# To do:
Transcribe only the lines between the first line of the records and the line containing "Second Sun (159, 1233)", inclusive, exactly as written.

# Records provided:
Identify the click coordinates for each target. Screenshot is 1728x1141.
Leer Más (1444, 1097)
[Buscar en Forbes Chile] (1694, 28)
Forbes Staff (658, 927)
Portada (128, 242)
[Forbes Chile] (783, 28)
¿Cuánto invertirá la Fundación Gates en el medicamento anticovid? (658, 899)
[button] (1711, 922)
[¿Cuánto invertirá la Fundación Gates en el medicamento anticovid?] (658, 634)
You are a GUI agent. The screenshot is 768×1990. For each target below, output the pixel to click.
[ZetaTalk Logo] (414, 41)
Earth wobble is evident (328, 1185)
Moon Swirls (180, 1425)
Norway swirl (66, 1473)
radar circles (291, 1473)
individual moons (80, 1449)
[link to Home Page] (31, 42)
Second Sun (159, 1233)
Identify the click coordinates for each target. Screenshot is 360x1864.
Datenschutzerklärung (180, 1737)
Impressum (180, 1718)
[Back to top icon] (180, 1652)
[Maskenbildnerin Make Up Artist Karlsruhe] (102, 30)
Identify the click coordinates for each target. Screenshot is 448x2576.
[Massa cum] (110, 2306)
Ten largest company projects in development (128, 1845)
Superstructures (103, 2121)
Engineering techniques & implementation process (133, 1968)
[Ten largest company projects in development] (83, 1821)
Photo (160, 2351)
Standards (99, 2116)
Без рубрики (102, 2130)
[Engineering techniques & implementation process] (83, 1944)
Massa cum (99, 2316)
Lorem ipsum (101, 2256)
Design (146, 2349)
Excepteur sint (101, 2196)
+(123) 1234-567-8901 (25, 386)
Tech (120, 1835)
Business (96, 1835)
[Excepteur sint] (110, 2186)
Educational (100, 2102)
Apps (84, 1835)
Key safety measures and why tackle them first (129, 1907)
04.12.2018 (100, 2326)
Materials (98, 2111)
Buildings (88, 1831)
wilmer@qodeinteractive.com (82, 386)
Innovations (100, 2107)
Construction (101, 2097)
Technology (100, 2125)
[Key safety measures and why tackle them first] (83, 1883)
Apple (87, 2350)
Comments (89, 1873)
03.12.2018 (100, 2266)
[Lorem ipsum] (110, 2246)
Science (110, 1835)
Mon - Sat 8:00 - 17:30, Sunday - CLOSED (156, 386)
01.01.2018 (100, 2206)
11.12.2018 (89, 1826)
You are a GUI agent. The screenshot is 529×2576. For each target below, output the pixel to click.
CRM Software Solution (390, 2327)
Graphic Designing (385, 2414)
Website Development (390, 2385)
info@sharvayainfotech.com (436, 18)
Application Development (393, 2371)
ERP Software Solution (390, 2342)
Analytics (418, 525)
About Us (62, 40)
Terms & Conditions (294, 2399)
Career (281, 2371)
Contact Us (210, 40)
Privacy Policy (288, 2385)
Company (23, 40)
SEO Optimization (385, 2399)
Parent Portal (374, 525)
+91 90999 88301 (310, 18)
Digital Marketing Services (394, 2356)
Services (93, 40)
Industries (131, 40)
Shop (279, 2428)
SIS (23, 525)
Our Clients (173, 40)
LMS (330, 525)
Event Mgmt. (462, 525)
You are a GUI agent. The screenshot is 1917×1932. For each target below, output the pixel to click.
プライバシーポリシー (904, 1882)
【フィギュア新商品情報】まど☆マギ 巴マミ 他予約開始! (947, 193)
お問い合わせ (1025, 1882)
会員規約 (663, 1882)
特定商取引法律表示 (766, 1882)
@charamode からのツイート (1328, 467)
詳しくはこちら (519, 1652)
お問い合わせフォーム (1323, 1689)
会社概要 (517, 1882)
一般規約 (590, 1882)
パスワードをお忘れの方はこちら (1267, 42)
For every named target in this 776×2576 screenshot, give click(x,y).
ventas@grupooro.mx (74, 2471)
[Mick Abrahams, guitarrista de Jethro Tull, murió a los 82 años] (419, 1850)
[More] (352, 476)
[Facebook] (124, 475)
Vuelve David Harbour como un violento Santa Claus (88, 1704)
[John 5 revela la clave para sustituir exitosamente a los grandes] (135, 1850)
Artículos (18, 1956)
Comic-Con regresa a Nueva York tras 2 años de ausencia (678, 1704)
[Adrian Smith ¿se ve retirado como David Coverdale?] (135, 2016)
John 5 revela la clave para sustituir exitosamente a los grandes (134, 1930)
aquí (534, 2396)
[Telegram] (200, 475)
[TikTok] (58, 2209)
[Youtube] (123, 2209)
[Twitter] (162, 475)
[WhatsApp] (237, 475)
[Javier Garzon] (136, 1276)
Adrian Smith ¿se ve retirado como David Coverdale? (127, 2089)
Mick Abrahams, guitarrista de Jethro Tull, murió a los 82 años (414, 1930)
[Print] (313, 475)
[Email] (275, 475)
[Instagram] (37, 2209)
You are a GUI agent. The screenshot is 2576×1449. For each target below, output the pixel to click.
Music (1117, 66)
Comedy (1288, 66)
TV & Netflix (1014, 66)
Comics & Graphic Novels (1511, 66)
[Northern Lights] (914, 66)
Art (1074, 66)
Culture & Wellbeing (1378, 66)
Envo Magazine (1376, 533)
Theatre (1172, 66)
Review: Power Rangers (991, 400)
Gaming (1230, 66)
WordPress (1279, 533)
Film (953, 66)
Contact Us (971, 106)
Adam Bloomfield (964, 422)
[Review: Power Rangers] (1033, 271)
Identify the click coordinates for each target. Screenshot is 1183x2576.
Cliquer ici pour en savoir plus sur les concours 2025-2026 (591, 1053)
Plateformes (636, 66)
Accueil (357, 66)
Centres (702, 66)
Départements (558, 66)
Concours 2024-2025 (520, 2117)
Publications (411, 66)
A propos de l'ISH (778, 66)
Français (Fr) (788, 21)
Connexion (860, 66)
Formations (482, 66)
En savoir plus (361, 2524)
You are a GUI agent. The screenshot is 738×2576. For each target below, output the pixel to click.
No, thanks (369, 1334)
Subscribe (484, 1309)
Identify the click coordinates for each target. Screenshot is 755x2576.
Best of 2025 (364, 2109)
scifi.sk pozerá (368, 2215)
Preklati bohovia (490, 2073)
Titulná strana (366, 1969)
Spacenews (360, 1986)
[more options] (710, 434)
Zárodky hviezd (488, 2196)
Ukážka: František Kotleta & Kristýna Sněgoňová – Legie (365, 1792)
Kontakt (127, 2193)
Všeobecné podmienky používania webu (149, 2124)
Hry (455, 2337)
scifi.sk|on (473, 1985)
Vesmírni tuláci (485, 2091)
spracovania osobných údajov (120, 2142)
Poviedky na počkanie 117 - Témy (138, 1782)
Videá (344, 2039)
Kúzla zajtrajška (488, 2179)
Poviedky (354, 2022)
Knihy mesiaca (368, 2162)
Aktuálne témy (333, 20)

# Exercise result:
Identify the click coordinates for each target. Screenshot is 1728x1141.
Leer Más (1444, 1097)
[Buscar en Forbes Chile] (1694, 28)
Forbes Staff (658, 927)
Portada (128, 242)
[Forbes Chile] (783, 28)
¿Cuánto invertirá la Fundación Gates en el medicamento anticovid? (658, 899)
[button] (1711, 922)
[¿Cuánto invertirá la Fundación Gates en el medicamento anticovid?] (658, 634)
You are a GUI agent. The screenshot is 768×1990. For each target below, output the pixel to click.
[ZetaTalk Logo] (414, 41)
Earth wobble is evident (328, 1185)
Moon Swirls (180, 1425)
Norway swirl (66, 1473)
radar circles (291, 1473)
individual moons (80, 1449)
[link to Home Page] (31, 42)
Second Sun (159, 1233)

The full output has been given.